“Ogni tuo desiderio è un ordine”, ora è anche un diritto?

Oggi il “totalitarismo culturale” censura chiunque ponga un argine tra desideri e diritti questo si chiama ”Individualismo libertario”.

E tanto per gradire, nelle scienze sociali si tenta di imporre per legge qualsiasi preferenza soggettiva, trascurando i diritti di chi non ha voce.

“Ogni tuo desiderio è un ordine”. Quante volte lo abbiamo detto ai nostri amici? e ai nostri figli? Molto spesso anche per burlare e molto spesso per piacere.

Adesso sta diventando un principio giuridico!!

Non c’è gruppo di attivisti che non reclami il riconoscimento per legge dei propri “desideri”, elevati a “diritti”.

E guai a contestare queste pretese, magari nel nome di valori che guardano appena un po’ più in là dei gusti personali: scatta immediatamente il “politicamente corretto”, che censura chiunque osi porre un argine tra desiderio e diritto.

Tutto questo è accaduto anche in economia.
Ho ascoltato venerdì sera al “Focus 2014 su Adriano Olivetti”, il professor Zamagni che spiegava come l’economia deve essere autonoma, ma non separata dall’etica e dalla politica.
«Occorre ribaltare il principio del “Noma” (Nonoverlapping magisteria) teorizzato fin dal 1829 da Richard Whateley, che sostiene che “i magisteri non si sovrappongono”, che per essere scienza l’economia non deve mescolarsi all’etica e alla politica. Business is business. Per evitare di riprodurre il pensiero unico bisogna garantire il pluralismo, invece negli ultimi decenni i fondi di ricerca, le cattedre universitarie, gli spazi di pubblicazione andavano solo agli “allineati”. Questa è dittatura del pensiero».

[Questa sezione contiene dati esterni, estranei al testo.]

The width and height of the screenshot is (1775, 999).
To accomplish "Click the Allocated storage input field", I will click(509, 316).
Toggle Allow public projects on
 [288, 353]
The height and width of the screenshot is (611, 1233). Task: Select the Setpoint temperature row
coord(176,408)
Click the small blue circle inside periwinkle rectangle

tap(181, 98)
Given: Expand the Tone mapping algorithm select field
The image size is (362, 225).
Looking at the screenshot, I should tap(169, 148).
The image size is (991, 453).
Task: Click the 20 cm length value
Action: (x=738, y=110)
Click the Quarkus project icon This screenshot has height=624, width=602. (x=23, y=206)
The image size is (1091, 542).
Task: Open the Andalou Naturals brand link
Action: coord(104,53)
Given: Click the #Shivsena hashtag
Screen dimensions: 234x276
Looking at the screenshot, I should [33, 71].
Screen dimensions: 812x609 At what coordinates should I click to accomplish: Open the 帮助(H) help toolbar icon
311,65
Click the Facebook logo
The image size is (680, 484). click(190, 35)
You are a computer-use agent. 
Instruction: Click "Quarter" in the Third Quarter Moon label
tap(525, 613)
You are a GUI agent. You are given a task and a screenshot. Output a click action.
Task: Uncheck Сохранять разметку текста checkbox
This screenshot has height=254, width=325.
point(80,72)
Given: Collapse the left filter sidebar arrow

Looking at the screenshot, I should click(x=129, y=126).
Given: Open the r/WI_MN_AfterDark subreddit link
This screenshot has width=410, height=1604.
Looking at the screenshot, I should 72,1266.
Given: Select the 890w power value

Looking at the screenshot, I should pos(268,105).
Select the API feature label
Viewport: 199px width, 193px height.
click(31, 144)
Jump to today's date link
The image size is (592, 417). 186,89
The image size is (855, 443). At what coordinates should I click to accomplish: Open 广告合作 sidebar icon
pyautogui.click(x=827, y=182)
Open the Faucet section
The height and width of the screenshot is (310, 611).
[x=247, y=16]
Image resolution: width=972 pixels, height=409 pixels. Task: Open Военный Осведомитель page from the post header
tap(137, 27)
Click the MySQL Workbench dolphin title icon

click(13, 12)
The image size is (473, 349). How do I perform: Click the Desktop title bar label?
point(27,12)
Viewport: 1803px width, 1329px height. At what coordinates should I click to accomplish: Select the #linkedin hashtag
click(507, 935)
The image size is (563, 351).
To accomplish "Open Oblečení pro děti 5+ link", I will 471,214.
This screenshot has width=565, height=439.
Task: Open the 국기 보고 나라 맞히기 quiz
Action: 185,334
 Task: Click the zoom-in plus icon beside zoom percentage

Purtroppo una dittatura che non si è limitata al campo economico.
Infatti Zamagni precisa:
«Vale per l’economia come per le scienze sociali, il diritto, la bioetica. L’individualismo libertario tende a far credere che le preferenze degli individui abbiano lo stesso statuto dei loro diritti: se preferisco diventare donna e generare un figlio devo poterlo fare, se preferisco scegliere come dev’essere fatto il mio bambino devo poterlo fare… Eppure non c’è solo il “diritto” dell’adulto che decide: c’è anche, per esempio, quello del nascituro. Che non viene mai riconosciuto, perché non c’è nessuno che possa “negoziare” in vece di chi non ha voce».